WRITTEN EXERCISE | Render the part of the entries that opens with the line containing "The image size is (672, 455)." and closes with the line containing "Action: (318, 260)", both ends included, as a Markdown table with the columns Row and Line. Number each line in the Row column, skip blank lines, and leave the pictures out.

PROVIDED ENTRIES |
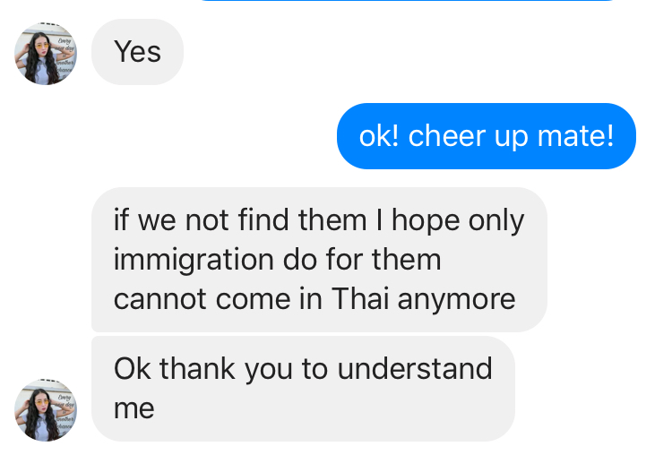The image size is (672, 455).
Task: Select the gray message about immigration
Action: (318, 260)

* * *

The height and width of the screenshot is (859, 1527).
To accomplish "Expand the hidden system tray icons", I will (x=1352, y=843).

RESULT OF THE TASK |
| Row | Line |
|---|---|
| 1 | The image size is (672, 455). |
| 2 | Task: Select the gray message about immigration |
| 3 | Action: (318, 260) |